Nothing outside the range is to be copied. From the entries below, reproduce exactly the lines starting at the one with "Where should I" and ending at the one with "The image size is (960, 520).", without pictures.

=== Section Start ===

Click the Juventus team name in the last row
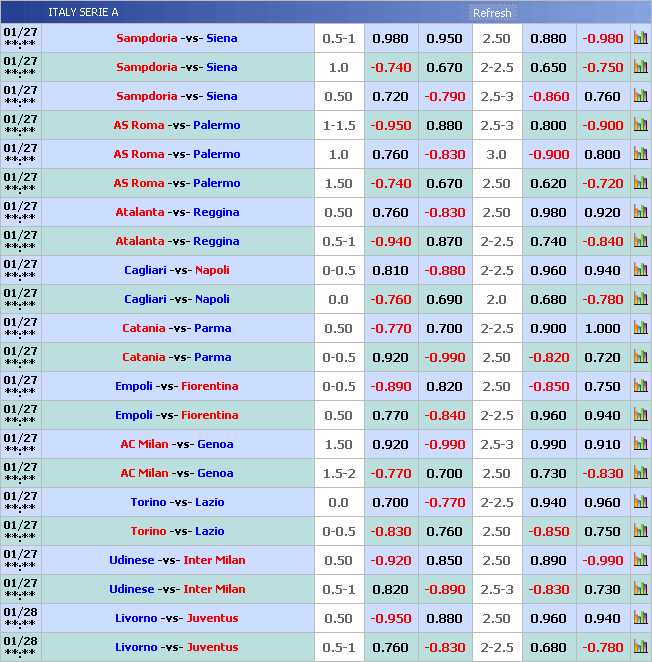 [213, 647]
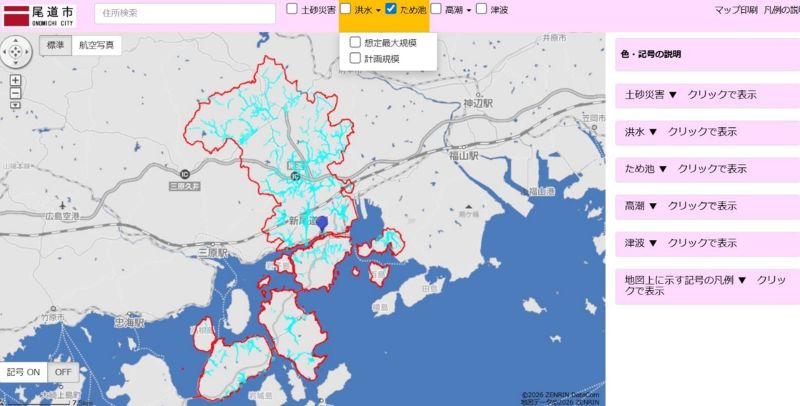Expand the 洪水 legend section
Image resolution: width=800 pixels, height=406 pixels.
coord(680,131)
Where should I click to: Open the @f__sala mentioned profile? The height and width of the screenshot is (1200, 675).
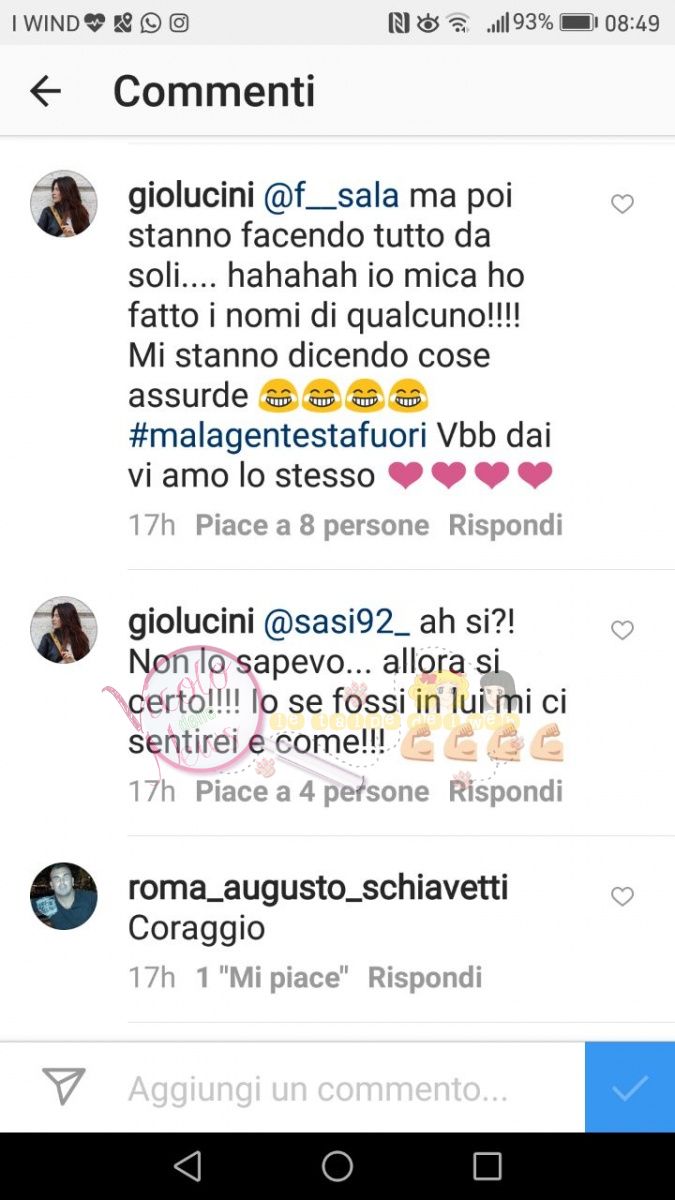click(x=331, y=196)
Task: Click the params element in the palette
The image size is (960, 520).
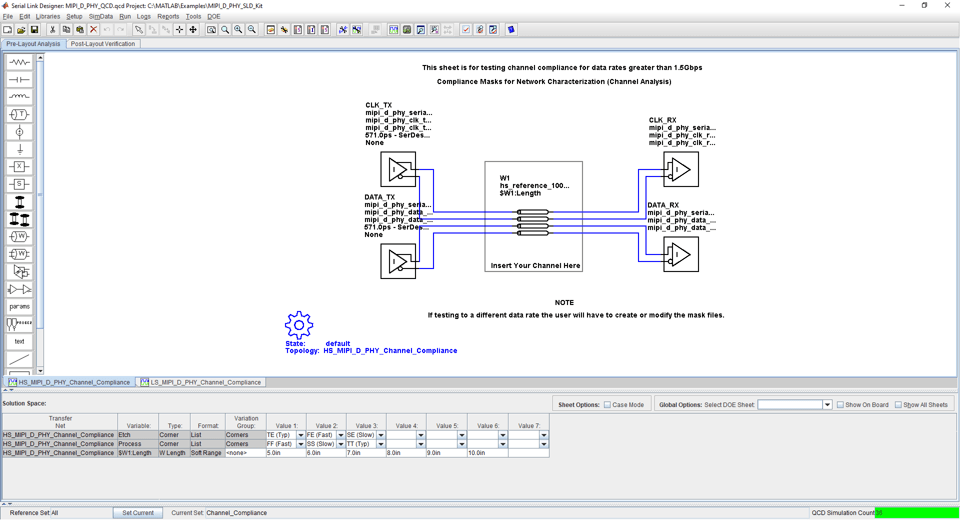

=== Section End ===
=== Section Start ===

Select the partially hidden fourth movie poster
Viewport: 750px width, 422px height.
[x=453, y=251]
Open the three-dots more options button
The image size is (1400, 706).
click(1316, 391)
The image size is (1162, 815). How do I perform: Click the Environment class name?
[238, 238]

=== Section End ===

▶ **EXERCISE RESULT**
Where should I click to: Open the @f__sala mentioned profile? The height and width of the screenshot is (1200, 675).
click(x=331, y=196)
Task: Click the params element in the palette
The image size is (960, 520).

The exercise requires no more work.